Something
was in the Coffee
I first
learned of Eugen von Bohm-Bawerk from the late and great UCLA economist Jack
Hirshleifer’s capital theory class nearly 50 years ago. Who knew he was an
Austrian and I had never heard of the Austrian School of economics. I have
since learned of the people and ideas associated with the school. Here
University of Alabama history professor Janek Wasserman presents a way too
detailed look at the people and ideas of the Austrian School.
There must
have been something in the coffee of late 19th and early 20th
Century Austria-Hungary. In Vienna there lived the founders of the Austrian
school including the above mentioned Bohm-Bawerk and Friedrich Hayek, Joseph
Schumpeter, Carl Menger, Fritz Machlup, Gottfried Haberler, Oscar Morgenstern,
and Ludvig von Mises. Not to be overshadowed in the dual monarchy, Budapest
produced such physicists as Edward Teller, Leo Szilard, John von Neumann, and
Dennis Gabor around the same time. In fact the two strands would merge when
Morgenstern teamed up with von Neumann to write the “Theory of Games and
Economic Behavior” in 1944.
The Austrian
school was a major promoter of the now accepted marginal utility theory of
value. Menger along with Jevons and Walras developed the theory in the 1870s
and it was codified by Marshall in the 1890s. Marginal utility stood in direct
contrast to the classical labor theory of value developed by Adam Smith and
David Ricardo that was later expanded by Karl Marx.
The
Austrians viewed themselves as classical liberals and as such they stood
foursquare in opposition to the growing appeal of socialism that developed in
the 1880s. Their theory was developed in the coffee houses of Vienna and many
of their seminars were open to all. Indeed Bohm-Bawerk was open enough to
invite socialists Otto Bauer and Rudolf Hilferding and the soon to be Bolshevik
revolutionary Nikolai Bukharin. But make no
mistake, the Austrians were suspicious of popular democracy.
Their world
first crashed with the onset of World War I and its aftermath and then the
leading lights were forced into exile with the arrival of Hitler. Two emigres
to the West became famous in the 1940s with Hayek’s “The Road to Serfdom” and
Schumpeter’s “Capitalism, Socialism and Democracy.”
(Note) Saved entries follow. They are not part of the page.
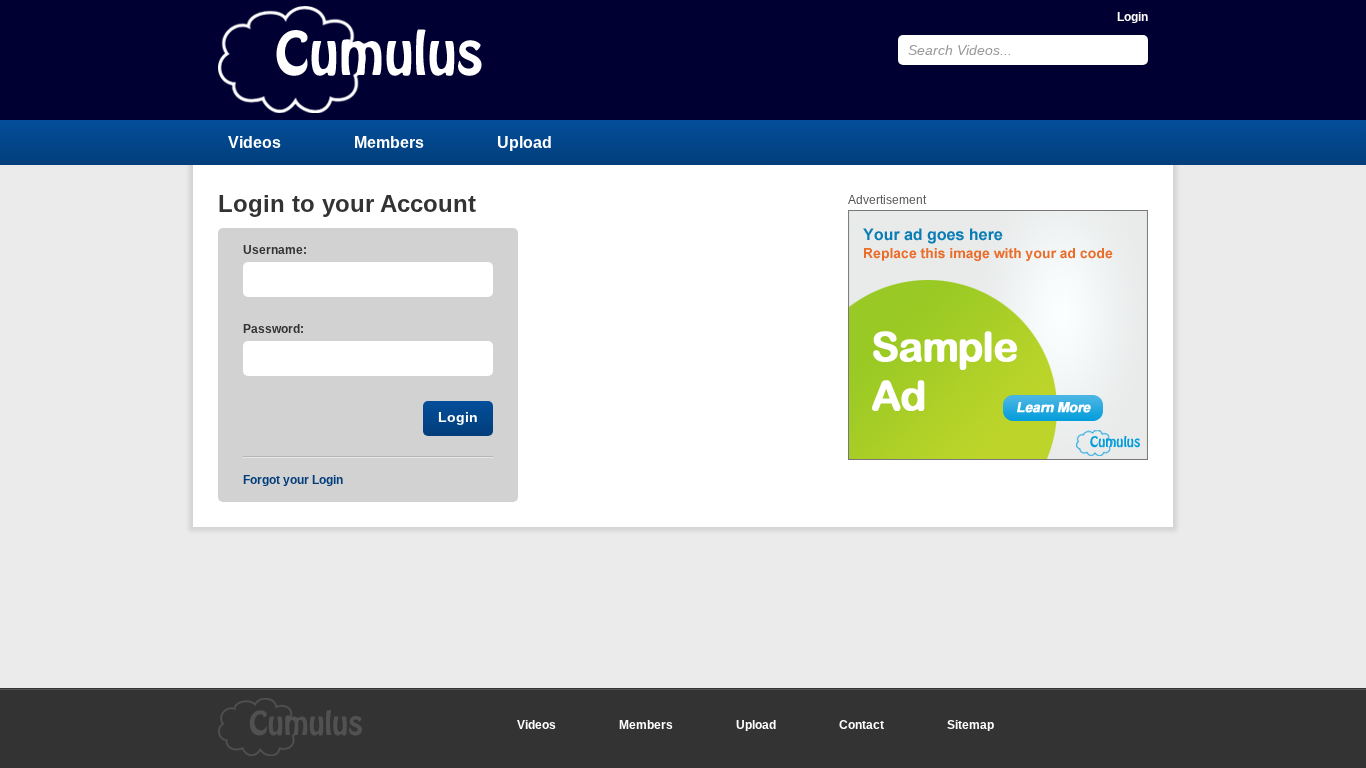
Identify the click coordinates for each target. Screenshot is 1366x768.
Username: (275, 250)
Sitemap (970, 725)
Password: (273, 329)
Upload (524, 142)
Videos (254, 142)
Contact (861, 725)
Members (389, 142)
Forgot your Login (293, 480)
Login (1132, 17)
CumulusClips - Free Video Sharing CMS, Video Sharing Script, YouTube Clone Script (350, 59)
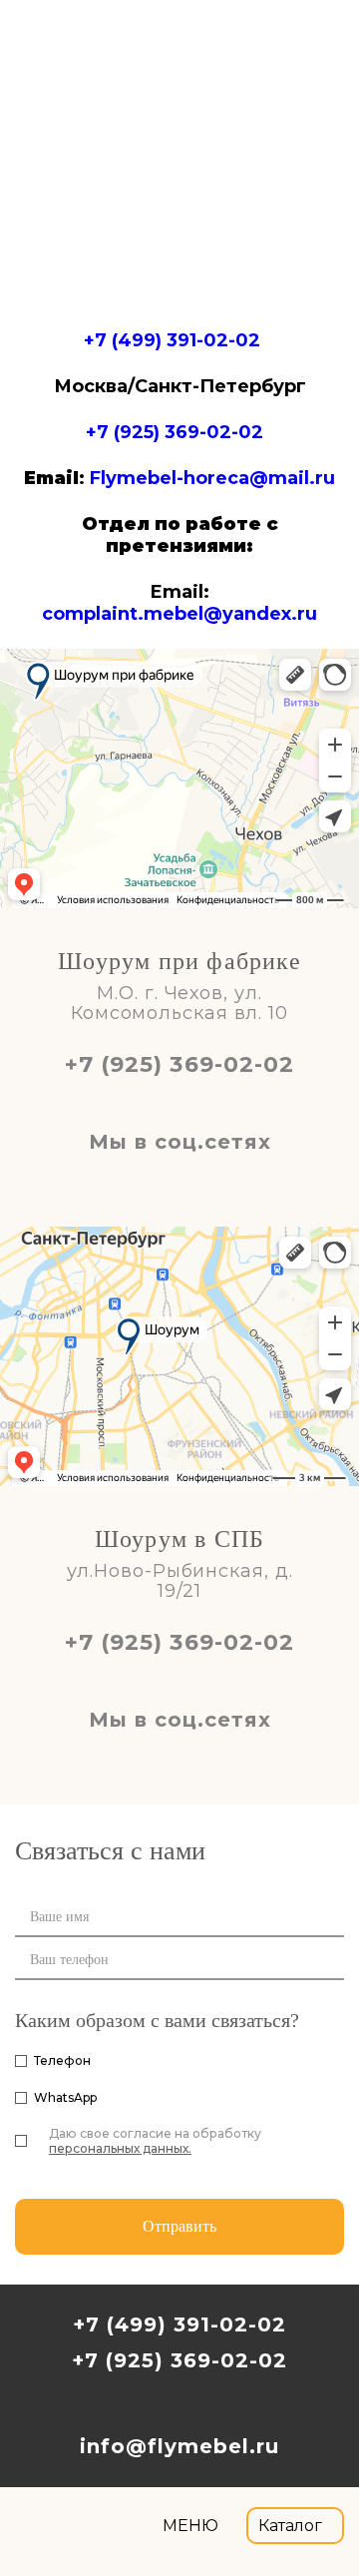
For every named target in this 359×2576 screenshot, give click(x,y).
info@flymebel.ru (179, 2446)
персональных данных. (120, 2148)
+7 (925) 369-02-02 (174, 432)
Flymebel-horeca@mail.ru (212, 478)
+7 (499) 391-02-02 (172, 340)
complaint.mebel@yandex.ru (179, 614)
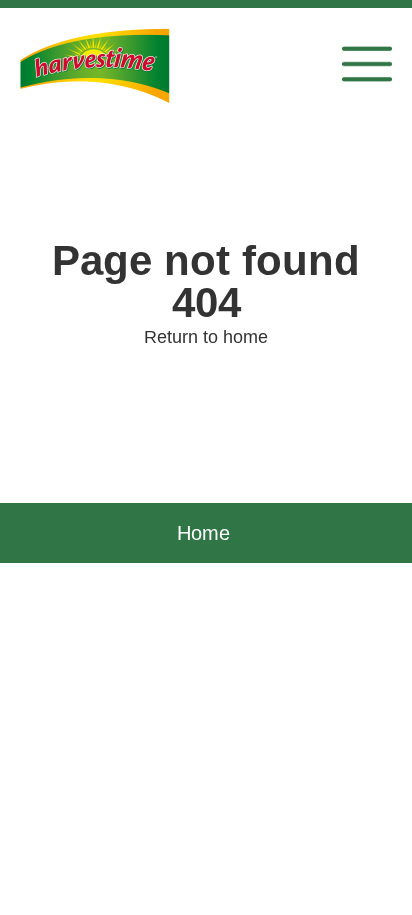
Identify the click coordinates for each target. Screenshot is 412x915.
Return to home (206, 337)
With collectivism on the rise
in the 1940s, they formed the Mont Pelerin Society where unlike the looser
seminars of pre-World War I Vienna, dissent was not welcomed. It was through
Mont Pelerin that the Austrians linked up with such Chicago School luminaries as
Milton Friedman and George Stigler. It was at one of their conferences that von
Mises called them out as socialists. Splits were inevitable.
Nevertheless
after the Austrians linked up with Chicago and they received increasing funding
from sympathetic foundations their influence soared as their views of limited
government, free trade, floating exchange rates and the information economy percolated
up to policy makers on both sides of the Atlantic. In a sense they were the
godfathers of the neoliberal world.
Wasserman
tells the story in way too much detail which is great for the academic reader,
but not so much for the educated lay reader.